Overseas Uighur activists said they planned demonstrations Thursday in 14 countries in total, including the U.S., Australia and Turkey.
More than a hundred Uighur protesters gathered at a plaza near the United Nations in New York to call on the body to protect their culture against Chinese government efforts to assimilate the Turkic-speaking people. Elsewhere, hundreds of Uighur women on Istanbul’s Istiklal Street and in front of Sydney Town Hall chanted and waved blue flags, the separatist symbol for a proposed independent state called East Turkistan.
China has rolled out one of the world’s most aggressive policing programs in the Uighurs’ homeland of Xinjiang, a vast region in the country’s northwest. Chinese officials say the crackdown is necessary to stamp out a decades-long separatist movement and, more recently, Islamic extremism seeping into the region. Hundreds have died in violent clashes in recent years that the government blames on separatist militants.
Growing resentment against authorities in China, and the call of Islamist Uighur militant groups, has also attracted thousands of Uighurs to travel to Syria in recent years. But Uighur activists and international rights groups say the far-reaching security campaign, which has accelerated markedly since 2016, exacerbates tensions and unfairly targets the entire Uighur population of more than 10 million.
“The Chinese government is using the war against terrorism very effectively, using that to portray the Uighur as a terrorist,” said Rushan Abbas, the organizer of the New York protest who showed up with her children. “In actuality, the Chinese government is the one who’s acting the terrorist against the Uighur.”
Many overseas Uighurs say that their relatives in China have been sent to an extrajudicial network of political indoctrination centres for months at a time without formal charges or for reasons unrelated to separatist activity – such as communicating with relatives abroad.
“Can you imagine a place where millions are taken into camps without the involvement of courts?” said Seyit Tumturk, who helped organize the Istanbul rally.
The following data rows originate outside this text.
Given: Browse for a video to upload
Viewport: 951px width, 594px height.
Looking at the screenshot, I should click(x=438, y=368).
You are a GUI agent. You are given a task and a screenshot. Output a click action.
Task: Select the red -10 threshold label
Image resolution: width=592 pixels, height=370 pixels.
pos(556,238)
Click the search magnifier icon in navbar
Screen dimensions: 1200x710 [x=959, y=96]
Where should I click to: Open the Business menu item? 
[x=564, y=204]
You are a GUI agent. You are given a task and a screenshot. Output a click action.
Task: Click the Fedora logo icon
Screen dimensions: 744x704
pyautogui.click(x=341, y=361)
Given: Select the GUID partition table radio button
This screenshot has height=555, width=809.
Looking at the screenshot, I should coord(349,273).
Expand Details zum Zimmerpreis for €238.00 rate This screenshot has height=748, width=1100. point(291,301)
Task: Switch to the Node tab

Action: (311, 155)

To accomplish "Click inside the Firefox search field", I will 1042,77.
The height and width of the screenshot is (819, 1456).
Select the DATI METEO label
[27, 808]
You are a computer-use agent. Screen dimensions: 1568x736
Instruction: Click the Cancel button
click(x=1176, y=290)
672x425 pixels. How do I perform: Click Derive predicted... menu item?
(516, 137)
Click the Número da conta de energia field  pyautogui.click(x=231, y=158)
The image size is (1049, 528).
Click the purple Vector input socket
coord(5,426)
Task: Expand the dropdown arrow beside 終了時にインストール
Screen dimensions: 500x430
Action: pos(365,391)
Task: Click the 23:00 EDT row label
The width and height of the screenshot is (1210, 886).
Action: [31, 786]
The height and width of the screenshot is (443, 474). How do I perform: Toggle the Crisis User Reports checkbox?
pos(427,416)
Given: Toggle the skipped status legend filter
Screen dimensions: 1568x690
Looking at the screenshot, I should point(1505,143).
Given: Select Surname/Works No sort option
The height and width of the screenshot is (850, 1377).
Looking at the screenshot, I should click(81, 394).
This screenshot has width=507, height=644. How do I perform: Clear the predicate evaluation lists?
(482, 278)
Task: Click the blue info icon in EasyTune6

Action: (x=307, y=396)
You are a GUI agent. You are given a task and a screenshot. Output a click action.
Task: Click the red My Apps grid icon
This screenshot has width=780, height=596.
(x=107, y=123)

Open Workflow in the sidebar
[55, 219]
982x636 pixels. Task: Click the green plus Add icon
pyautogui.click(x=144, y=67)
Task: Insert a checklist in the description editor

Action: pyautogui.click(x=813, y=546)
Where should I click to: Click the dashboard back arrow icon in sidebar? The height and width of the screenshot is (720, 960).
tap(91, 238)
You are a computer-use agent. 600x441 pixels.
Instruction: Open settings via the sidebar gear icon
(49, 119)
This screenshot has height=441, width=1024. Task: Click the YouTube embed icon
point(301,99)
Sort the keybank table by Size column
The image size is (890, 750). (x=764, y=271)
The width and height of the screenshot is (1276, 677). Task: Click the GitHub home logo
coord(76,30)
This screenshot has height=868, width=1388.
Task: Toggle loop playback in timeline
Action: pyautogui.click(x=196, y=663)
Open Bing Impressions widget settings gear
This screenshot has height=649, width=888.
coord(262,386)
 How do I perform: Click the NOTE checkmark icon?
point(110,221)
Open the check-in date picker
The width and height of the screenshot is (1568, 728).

Allegations of widespread abuse in the centres, including unexplained deaths, have been rife but are almost impossible to confirm, given the extreme level of surveillance and government obstruction of independent reporting trips by foreign media. Associated Press reporters were detained for 11 hours by police in Xinjiang in November while investigating the reported death of a 26-year-old in an indoctrination centre.
Tumturk, a Turkey-based activist who is backed by some Turkish political parties, has been meeting with various governments including Japan and Australia in recent months to seek support for a new overseas Uighur political group.
His movement would call for the establishment of an independent Uighur state allied with Turkey and Central Asian states and distance itself from the World Uighur Congress, the historically dominant, U.S.-funded Uighur lobby that advocates worldwide for greater autonomy for Xinjiang but not outright independence from China.
Tumturk said he was motivated by a sense of urgency.
“We have received a lot of bad news that the situation in China is getting worse and worse,” he said.
China has tightened restrictions over the instruction of Islam and the Uighur language and even what Uighurs are allowed to name their babies in an effort to swiftly assimilate the minority group into the Chinese mainstream, which is dominated by the Han ethnic group.
Government officials say the assimilation process will bring economic benefits to poor parts of Xinjiang, promote secularism and reinforce a sense of “patriotism” among Uighurs. Uighur activists warn that the heavy-handed methods could render traditional Uighur culture practically extinct in a matter of a few decades.
Uighurs face a raft of other hurdles not imposed upon the Han: they have difficulty procuring passports and those who have them are required to leave them with the police. In Xinjiang, frequent road blocks and checkpoints enable authorities to stop people and check their mobile phones for content that might be deemed suspicious.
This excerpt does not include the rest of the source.